(Saved entries)
>>

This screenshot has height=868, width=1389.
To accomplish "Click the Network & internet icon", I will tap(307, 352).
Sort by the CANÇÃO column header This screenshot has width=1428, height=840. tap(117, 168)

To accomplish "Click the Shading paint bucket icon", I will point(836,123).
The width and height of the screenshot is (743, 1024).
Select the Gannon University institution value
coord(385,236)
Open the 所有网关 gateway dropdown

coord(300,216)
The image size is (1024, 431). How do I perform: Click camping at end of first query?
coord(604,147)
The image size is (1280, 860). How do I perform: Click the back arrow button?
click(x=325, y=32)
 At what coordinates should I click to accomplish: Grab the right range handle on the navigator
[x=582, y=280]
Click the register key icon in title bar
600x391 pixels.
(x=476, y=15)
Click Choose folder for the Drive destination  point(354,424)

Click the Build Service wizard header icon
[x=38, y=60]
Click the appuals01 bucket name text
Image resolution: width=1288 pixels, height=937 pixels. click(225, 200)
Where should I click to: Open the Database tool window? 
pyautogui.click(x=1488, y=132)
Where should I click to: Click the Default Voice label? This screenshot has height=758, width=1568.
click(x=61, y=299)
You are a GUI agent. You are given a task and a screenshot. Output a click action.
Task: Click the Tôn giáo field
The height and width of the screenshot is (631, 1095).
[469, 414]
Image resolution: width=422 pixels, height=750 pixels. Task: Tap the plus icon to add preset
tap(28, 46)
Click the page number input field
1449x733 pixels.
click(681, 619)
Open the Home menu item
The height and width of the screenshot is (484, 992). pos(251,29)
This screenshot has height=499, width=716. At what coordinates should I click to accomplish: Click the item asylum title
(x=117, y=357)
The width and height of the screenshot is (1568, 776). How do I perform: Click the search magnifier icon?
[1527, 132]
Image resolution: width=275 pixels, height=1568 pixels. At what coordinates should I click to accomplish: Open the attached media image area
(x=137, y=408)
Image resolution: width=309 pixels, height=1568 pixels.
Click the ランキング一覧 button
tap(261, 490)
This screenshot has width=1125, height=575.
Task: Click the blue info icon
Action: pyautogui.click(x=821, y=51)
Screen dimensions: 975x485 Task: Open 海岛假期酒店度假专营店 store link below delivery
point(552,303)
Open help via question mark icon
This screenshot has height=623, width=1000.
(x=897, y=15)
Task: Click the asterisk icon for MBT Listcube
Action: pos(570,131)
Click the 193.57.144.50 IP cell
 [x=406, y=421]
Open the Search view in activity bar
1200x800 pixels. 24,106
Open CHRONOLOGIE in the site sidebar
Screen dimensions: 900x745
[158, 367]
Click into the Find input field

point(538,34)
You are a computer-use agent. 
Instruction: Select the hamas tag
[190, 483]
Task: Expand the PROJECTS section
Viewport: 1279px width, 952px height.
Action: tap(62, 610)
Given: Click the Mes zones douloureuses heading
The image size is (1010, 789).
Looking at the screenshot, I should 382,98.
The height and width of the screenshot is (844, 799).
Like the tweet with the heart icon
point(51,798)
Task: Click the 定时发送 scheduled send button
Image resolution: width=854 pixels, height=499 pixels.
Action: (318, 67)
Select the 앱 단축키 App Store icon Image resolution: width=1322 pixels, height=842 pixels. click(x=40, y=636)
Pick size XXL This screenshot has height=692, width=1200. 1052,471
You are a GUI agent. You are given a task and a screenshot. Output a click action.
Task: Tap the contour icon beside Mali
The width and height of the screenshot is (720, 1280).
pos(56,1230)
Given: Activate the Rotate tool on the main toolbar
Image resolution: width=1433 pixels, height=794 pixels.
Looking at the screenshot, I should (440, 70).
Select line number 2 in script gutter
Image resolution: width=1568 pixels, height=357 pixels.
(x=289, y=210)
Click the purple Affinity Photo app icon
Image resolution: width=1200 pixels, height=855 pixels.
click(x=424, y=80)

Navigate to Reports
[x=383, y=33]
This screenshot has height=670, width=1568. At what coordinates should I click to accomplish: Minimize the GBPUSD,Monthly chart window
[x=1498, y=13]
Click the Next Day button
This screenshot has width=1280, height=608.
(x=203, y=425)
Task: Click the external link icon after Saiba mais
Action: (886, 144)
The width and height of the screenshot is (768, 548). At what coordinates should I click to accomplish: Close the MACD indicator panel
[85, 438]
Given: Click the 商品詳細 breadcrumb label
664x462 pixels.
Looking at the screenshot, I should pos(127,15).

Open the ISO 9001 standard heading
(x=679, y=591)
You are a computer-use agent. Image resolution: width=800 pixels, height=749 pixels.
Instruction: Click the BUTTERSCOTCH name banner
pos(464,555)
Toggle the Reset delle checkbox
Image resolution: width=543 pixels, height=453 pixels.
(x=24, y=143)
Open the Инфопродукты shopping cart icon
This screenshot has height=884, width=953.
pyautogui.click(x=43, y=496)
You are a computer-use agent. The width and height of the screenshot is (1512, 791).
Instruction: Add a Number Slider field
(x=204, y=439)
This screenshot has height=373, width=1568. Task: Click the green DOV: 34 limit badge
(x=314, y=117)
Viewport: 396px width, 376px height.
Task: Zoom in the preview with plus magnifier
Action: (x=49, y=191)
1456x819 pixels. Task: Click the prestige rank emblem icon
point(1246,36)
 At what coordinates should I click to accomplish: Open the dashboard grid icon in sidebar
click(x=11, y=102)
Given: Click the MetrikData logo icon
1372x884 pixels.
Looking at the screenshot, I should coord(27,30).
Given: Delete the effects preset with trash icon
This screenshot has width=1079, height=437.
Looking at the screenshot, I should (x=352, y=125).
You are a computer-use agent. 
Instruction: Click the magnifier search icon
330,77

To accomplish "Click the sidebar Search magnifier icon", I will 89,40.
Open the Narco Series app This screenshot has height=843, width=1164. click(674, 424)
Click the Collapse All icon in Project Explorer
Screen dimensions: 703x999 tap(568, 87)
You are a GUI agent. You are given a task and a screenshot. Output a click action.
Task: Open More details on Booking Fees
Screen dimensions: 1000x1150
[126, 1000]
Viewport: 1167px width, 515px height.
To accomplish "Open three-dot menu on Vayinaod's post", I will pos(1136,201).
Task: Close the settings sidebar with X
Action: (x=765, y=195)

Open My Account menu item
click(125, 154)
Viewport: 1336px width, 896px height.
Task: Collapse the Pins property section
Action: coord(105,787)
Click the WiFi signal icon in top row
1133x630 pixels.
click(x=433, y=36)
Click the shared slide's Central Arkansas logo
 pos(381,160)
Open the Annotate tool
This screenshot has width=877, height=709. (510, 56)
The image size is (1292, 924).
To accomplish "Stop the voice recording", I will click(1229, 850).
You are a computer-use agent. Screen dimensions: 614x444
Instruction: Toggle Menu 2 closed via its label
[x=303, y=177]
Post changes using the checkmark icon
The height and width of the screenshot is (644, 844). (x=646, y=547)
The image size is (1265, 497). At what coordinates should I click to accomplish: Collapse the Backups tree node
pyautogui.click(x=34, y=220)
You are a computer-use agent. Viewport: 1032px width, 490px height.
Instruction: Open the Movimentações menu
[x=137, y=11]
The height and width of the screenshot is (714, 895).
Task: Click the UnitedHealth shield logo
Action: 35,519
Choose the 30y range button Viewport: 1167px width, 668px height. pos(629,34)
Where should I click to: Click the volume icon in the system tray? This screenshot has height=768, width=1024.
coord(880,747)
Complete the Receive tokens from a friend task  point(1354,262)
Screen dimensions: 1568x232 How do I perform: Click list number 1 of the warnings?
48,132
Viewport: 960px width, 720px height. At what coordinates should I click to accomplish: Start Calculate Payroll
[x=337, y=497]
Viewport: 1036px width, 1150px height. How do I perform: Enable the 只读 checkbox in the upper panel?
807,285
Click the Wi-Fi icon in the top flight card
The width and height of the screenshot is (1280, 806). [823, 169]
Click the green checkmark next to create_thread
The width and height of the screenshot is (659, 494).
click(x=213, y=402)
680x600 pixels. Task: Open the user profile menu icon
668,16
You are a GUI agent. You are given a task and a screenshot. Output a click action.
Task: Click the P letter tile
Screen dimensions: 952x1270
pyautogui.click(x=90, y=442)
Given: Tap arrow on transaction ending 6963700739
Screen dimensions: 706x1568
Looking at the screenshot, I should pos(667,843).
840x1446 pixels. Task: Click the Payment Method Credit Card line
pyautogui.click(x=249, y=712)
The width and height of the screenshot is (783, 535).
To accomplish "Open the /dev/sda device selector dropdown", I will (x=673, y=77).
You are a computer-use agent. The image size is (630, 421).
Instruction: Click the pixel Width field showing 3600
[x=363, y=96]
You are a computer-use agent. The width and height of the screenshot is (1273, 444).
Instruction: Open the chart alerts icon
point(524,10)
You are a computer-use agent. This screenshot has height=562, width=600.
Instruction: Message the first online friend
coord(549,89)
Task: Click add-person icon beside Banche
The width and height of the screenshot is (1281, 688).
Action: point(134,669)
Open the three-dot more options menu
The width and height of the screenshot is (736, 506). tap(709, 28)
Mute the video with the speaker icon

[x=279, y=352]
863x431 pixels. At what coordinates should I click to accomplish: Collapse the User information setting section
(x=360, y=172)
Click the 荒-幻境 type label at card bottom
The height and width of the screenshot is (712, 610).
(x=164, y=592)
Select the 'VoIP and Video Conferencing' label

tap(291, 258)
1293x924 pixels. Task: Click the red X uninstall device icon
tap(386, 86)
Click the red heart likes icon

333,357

<<

__About this exercise__
Lines from the one containing "The width and height of the screenshot is (659, 494)." through the last line of the records, restated word for word: that is the whole response.

__Result for this exercise__
The width and height of the screenshot is (659, 494).
click(x=213, y=402)
680x600 pixels. Task: Open the user profile menu icon
668,16
You are a GUI agent. You are given a task and a screenshot. Output a click action.
Task: Click the P letter tile
Screen dimensions: 952x1270
pyautogui.click(x=90, y=442)
Given: Tap arrow on transaction ending 6963700739
Screen dimensions: 706x1568
Looking at the screenshot, I should pos(667,843).
840x1446 pixels. Task: Click the Payment Method Credit Card line
pyautogui.click(x=249, y=712)
The width and height of the screenshot is (783, 535).
To accomplish "Open the /dev/sda device selector dropdown", I will (x=673, y=77).
You are a computer-use agent. The image size is (630, 421).
Instruction: Click the pixel Width field showing 3600
[x=363, y=96]
You are a computer-use agent. The width and height of the screenshot is (1273, 444).
Instruction: Open the chart alerts icon
point(524,10)
You are a computer-use agent. This screenshot has height=562, width=600.
Instruction: Message the first online friend
coord(549,89)
Task: Click add-person icon beside Banche
The width and height of the screenshot is (1281, 688).
Action: point(134,669)
Open the three-dot more options menu
The width and height of the screenshot is (736, 506). tap(709, 28)
Mute the video with the speaker icon

[x=279, y=352]
863x431 pixels. At what coordinates should I click to accomplish: Collapse the User information setting section
(x=360, y=172)
Click the 荒-幻境 type label at card bottom
The height and width of the screenshot is (712, 610).
(x=164, y=592)
Select the 'VoIP and Video Conferencing' label

tap(291, 258)
1293x924 pixels. Task: Click the red X uninstall device icon
tap(386, 86)
Click the red heart likes icon

333,357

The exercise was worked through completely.